Copy the rows below, substituting "Screen size" for every "Screen dimensions" and leaving everything else untouched.

***

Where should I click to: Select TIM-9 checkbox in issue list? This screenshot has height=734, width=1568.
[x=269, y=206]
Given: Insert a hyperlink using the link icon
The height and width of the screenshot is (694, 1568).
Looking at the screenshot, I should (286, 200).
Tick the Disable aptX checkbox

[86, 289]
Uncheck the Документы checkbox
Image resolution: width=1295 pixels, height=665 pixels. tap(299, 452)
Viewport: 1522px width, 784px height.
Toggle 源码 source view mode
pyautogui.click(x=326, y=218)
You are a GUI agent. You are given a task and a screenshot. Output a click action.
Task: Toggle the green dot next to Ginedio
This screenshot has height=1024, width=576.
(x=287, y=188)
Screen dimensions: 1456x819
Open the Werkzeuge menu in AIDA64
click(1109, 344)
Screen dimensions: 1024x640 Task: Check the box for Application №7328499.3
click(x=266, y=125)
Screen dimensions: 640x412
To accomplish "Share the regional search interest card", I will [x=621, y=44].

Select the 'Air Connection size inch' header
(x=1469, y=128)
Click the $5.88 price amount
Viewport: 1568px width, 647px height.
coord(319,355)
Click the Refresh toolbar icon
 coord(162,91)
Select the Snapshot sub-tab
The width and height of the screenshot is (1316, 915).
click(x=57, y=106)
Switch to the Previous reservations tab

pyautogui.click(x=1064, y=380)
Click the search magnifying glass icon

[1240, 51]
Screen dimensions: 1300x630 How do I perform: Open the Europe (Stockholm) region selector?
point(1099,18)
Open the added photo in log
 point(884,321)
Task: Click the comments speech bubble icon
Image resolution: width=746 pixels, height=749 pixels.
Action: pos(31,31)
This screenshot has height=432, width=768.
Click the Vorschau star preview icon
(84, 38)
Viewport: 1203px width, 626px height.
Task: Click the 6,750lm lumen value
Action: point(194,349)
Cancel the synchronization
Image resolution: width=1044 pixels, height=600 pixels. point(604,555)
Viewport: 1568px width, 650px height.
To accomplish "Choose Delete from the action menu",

***

OUTPUT
Where should I click to: Select TIM-9 checkbox in issue list? This screenshot has height=734, width=1568.
[x=269, y=206]
Given: Insert a hyperlink using the link icon
The height and width of the screenshot is (694, 1568).
Looking at the screenshot, I should (286, 200).
Tick the Disable aptX checkbox

[86, 289]
Uncheck the Документы checkbox
Image resolution: width=1295 pixels, height=665 pixels. tap(299, 452)
Viewport: 1522px width, 784px height.
Toggle 源码 source view mode
pyautogui.click(x=326, y=218)
You are a GUI agent. You are given a task and a screenshot. Output a click action.
Task: Toggle the green dot next to Ginedio
This screenshot has height=1024, width=576.
(x=287, y=188)
Screen size: 1456x819
Open the Werkzeuge menu in AIDA64
click(1109, 344)
Screen size: 1024x640 Task: Check the box for Application №7328499.3
click(x=266, y=125)
Screen size: 640x412
To accomplish "Share the regional search interest card", I will [x=621, y=44].

Select the 'Air Connection size inch' header
(x=1469, y=128)
Click the $5.88 price amount
Viewport: 1568px width, 647px height.
coord(319,355)
Click the Refresh toolbar icon
 coord(162,91)
Select the Snapshot sub-tab
The width and height of the screenshot is (1316, 915).
click(x=57, y=106)
Switch to the Previous reservations tab

pyautogui.click(x=1064, y=380)
Click the search magnifying glass icon

[1240, 51]
Screen size: 1300x630 How do I perform: Open the Europe (Stockholm) region selector?
point(1099,18)
Open the added photo in log
 point(884,321)
Task: Click the comments speech bubble icon
Image resolution: width=746 pixels, height=749 pixels.
Action: pos(31,31)
This screenshot has height=432, width=768.
Click the Vorschau star preview icon
(84, 38)
Viewport: 1203px width, 626px height.
Task: Click the 6,750lm lumen value
Action: point(194,349)
Cancel the synchronization
Image resolution: width=1044 pixels, height=600 pixels. point(604,555)
Viewport: 1568px width, 650px height.
To accomplish "Choose Delete from the action menu",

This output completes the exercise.